73193 (589268), страница 13
Текст из файла (страница 13)
Петр, выполняя функцию комиссара, служит антитезой также чапаевскому комиссару сложившегося мифа, т.е. Фурманову-Клычкову.
Частые обращения к тексту Д. Фурманова у В. Пелевина имманентно носят противоречащий характер, ситуации романа «Чапаев» преподносятся с другой точки зрения. Сцена, иллюстрирующая единение молодого комиссара Клычкова с молодыми бойцами, бывшими ивановскими ткачами, – сцена описания быта, настроений солдатских вагонов, где «вдруг песня рванет по морозной чистоте – легкая, звонкая, красноперая:
Мы кузнецы – и дух наш молод,
Куем мы счастия ключи.
Вздымайся выше, наш тяжкий молот,
В стальную грудь сильней стучи, стучи, стучи!!
И на черепашьем скрипучем ходу вагонном, перемежая и побеждая ржавые песни колес, – несутся над равнинами песни борьбы, победным гулом кроют пространства. Как они пели – как пели они, ткачи!»
Протагонист, повествователь у В. Пелевина, напротив, негативно относится к подобному пению и единению с вверенным ему народом, находясь в штабном вагоне и непроизвольно извращая текст этой идеологически чуждой ему песни.
«Мы кузнецы – и дух наш Молох,
Куем мы счастия ключи.
Вздымайся выше, наш тяжкий молот,
В стальную грудь сильней стучи, стучи, стучи!!
– Странно, – сказал я, – почему они поют, что они кузнецы, если они ткачи? И почему Молох – их дух?
– Не Молох, а молот, – сказала Анна.
– Молот? – переспросил я. – А, ну разумеется. Кузнецы, потому и молот. То есть потому, что они поют, что они кузнецы, хотя на самом деле они ткачи. Черт знает что» [С. 97].
Этим «политическим невежеством», демонстративным незнанием рядовых, казалось бы, вещей Пустота вновь, после сцен с чтением стихов, когда манера исполнения порождала мысли о возможном сходстве («Я откашлялся и в своей прежней манере, без выражения глядя вперед и никак совершенно не интонируя, только делая короткие паузы между катернами, прочел стихотворение » [С. 36], – можно вспомнить в связи с этим записи выступлений объекта копирования), являет собой аллюзию, если допустимо провести такую параллель, на фигуру Иосифа Бродского, например, у С. Довлатова:
«Он не боролся с режимом. Он его не замечал. И даже нетвердо знал о его существовании.

= ПОСТАНОВКА ЗАДАЧИ =
Перечислите всех авторов, которые в тексте о романе В. Пелевина названы по фамилии с инициалом имени перед ней.

= ИСХОДНЫЕ ДАННЫЕ =
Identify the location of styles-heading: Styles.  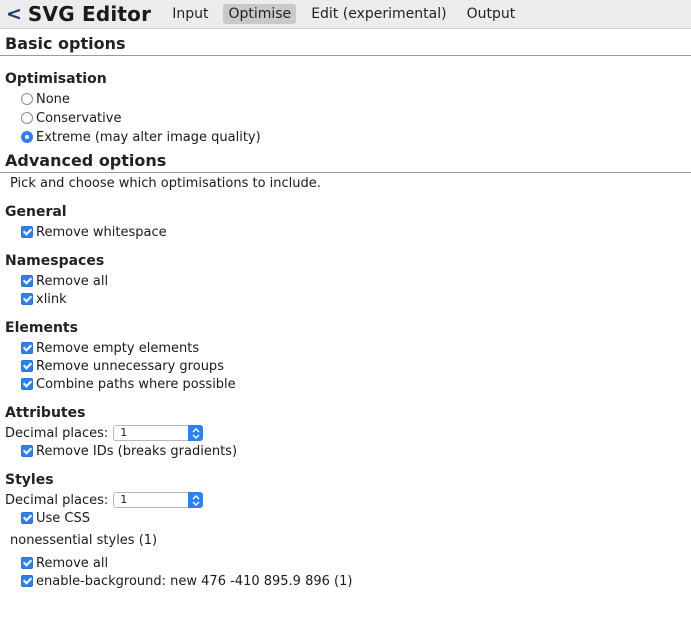
(30, 480).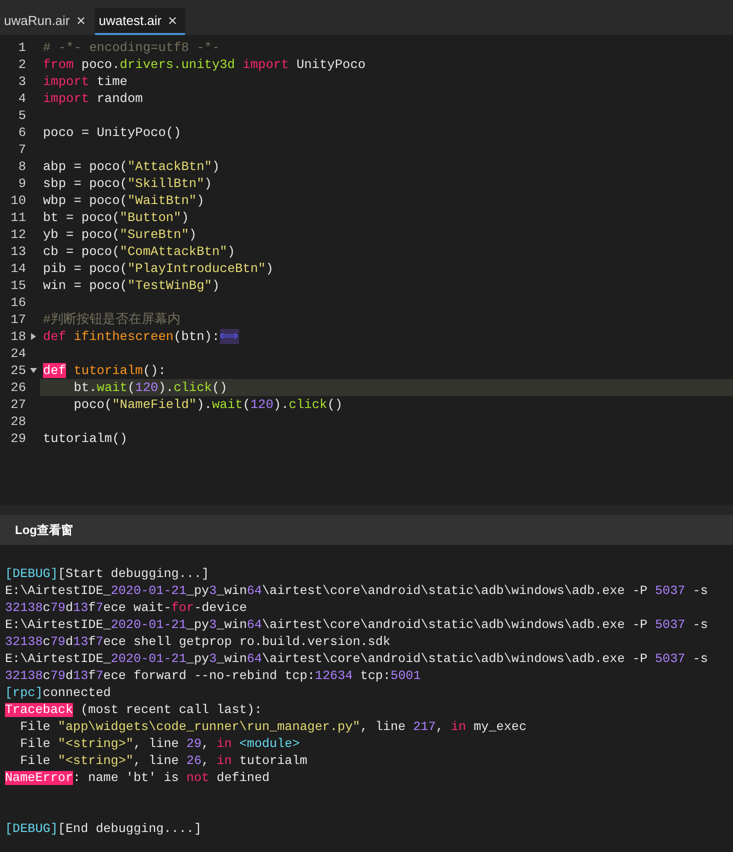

= РЕЗУЛЬТАТ ВЫПОЛНЕНИЯ =
Д. Фурманов, В. Пелевин, С. Довлатов